------ Material to process

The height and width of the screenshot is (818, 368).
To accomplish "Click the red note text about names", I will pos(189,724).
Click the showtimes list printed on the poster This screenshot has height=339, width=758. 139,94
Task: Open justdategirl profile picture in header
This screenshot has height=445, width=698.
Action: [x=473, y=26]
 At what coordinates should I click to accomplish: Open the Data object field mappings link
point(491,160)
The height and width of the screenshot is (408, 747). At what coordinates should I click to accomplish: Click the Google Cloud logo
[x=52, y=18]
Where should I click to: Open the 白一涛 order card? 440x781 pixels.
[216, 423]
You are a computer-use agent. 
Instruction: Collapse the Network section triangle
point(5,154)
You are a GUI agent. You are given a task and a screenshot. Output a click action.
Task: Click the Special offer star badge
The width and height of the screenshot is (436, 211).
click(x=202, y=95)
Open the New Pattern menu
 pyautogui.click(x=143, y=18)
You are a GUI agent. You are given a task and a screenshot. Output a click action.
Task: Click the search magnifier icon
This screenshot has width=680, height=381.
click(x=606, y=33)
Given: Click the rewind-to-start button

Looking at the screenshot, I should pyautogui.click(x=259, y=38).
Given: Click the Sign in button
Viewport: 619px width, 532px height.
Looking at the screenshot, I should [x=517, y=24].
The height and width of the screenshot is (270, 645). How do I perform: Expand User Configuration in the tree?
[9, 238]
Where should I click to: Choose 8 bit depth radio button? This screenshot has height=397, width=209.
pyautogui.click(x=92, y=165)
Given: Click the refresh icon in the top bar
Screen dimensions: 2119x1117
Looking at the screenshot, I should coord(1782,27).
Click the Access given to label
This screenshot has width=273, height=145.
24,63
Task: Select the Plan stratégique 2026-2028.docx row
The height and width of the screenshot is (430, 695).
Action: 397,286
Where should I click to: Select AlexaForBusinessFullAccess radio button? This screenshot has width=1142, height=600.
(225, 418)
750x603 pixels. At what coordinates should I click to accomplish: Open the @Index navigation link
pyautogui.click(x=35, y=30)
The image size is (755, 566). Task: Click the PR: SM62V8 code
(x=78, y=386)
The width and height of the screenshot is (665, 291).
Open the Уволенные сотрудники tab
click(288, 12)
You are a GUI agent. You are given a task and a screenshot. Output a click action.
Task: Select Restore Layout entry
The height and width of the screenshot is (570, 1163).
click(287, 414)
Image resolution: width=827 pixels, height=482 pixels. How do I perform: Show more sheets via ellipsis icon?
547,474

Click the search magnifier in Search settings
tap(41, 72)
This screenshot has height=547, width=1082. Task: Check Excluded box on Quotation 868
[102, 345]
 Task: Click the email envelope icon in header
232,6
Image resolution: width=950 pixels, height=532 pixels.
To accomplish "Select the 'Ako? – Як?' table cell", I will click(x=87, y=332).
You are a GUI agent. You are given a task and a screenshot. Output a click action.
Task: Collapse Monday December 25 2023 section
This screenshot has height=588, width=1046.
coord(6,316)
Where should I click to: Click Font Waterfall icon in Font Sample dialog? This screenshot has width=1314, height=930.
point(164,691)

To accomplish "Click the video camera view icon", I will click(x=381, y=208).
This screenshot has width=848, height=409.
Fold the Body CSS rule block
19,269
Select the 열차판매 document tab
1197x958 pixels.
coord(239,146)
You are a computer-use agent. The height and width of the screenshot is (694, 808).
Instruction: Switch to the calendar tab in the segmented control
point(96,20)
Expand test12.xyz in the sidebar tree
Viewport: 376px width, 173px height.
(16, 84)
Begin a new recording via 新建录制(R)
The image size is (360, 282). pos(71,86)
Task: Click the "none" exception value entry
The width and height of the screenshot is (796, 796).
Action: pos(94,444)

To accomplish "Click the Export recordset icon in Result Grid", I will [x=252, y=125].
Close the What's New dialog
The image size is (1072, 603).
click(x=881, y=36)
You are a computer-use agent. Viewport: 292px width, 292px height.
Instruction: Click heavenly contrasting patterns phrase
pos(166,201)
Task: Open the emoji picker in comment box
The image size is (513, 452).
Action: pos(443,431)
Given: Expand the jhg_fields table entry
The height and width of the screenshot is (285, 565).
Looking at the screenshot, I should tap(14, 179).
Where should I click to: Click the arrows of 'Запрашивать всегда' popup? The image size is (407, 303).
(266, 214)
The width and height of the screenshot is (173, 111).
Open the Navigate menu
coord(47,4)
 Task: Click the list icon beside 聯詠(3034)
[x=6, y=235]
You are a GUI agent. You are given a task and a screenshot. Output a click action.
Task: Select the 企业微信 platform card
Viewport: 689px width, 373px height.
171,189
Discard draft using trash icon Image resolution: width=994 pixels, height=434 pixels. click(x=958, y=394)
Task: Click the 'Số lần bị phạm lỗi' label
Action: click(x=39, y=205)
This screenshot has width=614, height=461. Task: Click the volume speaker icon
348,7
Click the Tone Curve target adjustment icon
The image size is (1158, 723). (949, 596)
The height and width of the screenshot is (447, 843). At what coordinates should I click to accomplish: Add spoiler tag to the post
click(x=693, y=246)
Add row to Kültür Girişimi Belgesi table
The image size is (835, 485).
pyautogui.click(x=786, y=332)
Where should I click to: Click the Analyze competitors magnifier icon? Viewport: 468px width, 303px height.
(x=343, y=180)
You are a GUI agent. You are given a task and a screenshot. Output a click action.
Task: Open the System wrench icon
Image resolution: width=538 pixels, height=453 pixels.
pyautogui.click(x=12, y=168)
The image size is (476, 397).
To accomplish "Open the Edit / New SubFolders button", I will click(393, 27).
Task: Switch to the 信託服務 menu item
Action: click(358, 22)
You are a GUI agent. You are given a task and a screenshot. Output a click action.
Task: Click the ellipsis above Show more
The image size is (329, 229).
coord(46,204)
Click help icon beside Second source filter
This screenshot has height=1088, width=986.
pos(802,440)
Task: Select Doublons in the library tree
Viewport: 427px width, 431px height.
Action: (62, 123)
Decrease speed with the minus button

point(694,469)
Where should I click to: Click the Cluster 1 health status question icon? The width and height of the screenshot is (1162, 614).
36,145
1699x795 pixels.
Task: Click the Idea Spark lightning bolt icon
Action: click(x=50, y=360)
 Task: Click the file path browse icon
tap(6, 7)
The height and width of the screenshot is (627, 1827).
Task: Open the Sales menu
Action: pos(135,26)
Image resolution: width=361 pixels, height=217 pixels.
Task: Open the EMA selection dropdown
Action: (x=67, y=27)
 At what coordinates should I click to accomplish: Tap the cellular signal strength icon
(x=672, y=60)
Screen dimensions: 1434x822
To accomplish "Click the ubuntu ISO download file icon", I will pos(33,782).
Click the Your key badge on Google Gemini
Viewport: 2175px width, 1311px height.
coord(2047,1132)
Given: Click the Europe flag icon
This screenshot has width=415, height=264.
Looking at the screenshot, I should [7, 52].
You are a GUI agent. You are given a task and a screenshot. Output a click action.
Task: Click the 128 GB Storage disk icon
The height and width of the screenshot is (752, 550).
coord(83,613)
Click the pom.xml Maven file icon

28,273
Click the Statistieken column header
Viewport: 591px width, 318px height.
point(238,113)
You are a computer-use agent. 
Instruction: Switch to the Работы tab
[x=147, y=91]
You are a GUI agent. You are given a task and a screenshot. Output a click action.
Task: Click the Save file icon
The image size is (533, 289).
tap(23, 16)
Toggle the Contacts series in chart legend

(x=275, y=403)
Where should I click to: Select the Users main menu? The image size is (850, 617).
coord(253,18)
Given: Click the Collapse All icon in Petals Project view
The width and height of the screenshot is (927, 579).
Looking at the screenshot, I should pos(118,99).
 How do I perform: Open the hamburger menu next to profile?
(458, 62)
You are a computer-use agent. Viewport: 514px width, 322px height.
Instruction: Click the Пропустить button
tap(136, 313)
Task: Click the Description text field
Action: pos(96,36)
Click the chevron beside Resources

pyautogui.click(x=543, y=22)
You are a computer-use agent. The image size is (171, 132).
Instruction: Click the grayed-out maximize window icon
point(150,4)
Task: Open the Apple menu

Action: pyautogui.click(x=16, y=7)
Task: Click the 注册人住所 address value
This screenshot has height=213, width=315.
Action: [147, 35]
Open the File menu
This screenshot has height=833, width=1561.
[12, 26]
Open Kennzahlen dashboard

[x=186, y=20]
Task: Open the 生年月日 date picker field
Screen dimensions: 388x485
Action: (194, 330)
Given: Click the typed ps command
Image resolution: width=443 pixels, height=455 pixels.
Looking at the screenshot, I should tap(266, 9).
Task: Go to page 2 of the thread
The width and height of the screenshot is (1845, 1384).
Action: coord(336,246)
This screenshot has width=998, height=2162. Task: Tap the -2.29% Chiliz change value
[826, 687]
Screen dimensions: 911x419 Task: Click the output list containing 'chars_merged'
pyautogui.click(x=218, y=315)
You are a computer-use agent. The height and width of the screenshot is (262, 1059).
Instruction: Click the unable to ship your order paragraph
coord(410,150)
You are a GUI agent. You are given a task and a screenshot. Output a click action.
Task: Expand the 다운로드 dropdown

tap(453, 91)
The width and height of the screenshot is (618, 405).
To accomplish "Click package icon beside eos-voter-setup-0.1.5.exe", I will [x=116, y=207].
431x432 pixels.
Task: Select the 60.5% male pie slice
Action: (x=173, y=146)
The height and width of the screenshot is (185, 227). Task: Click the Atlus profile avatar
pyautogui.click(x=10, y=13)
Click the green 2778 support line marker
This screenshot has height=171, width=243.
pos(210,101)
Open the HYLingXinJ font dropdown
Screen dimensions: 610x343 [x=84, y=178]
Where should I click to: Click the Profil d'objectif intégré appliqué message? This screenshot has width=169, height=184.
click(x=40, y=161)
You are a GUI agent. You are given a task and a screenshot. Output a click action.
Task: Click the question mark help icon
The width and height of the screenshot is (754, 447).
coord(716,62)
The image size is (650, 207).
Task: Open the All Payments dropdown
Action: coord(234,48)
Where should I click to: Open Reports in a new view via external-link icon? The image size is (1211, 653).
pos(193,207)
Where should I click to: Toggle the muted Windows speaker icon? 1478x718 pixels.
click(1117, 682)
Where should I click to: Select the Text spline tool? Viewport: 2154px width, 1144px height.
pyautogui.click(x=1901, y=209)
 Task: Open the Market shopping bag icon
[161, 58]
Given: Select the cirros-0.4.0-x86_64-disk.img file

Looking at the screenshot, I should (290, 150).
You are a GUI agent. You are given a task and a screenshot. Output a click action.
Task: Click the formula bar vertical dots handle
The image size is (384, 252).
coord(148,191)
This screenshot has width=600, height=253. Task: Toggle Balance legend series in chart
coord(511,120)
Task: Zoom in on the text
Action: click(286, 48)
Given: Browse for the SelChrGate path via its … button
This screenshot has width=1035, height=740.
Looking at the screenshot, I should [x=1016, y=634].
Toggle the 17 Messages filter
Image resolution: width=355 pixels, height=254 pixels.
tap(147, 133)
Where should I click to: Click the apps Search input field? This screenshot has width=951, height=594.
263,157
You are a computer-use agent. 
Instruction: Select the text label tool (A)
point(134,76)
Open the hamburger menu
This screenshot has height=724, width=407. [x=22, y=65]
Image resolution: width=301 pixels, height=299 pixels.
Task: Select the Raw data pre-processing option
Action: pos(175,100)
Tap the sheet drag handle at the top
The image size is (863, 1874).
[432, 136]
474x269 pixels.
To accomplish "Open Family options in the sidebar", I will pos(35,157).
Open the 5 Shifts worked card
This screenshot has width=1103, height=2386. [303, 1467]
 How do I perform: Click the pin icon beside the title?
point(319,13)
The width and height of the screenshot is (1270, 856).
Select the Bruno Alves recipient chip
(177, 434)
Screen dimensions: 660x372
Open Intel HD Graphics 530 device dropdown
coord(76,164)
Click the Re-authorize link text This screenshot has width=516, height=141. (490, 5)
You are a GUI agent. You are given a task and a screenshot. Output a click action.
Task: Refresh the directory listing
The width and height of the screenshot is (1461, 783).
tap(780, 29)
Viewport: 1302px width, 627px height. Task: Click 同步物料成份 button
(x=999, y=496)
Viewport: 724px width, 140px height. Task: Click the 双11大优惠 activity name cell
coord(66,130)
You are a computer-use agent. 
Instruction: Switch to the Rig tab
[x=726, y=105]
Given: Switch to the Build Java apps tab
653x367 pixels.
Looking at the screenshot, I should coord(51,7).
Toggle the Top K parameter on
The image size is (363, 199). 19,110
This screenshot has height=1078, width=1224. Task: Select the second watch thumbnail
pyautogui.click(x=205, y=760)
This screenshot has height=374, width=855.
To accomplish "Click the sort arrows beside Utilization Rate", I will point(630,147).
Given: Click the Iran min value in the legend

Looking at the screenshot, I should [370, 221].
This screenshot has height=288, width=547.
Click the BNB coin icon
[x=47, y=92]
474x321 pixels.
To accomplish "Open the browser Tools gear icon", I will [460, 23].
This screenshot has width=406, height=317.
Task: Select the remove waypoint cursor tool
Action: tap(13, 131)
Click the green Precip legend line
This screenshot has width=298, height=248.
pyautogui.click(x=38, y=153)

------------

* _Problem description_
In the part of the records that opens with the line containing "Where should I click to: Click the Cluster" and closes with the line containing "(x=672, y=60)", change "file path" to "folder path" and give only those lines back, with nothing else altered.

* _Exercise result_
Where should I click to: Click the Cluster 1 health status question icon? The width and height of the screenshot is (1162, 614).
36,145
1699x795 pixels.
Task: Click the Idea Spark lightning bolt icon
Action: click(x=50, y=360)
 Task: Click the folder path browse icon
tap(6, 7)
The height and width of the screenshot is (627, 1827).
Task: Open the Sales menu
Action: pos(135,26)
Image resolution: width=361 pixels, height=217 pixels.
Task: Open the EMA selection dropdown
Action: (x=67, y=27)
 At what coordinates should I click to accomplish: Tap the cellular signal strength icon
(x=672, y=60)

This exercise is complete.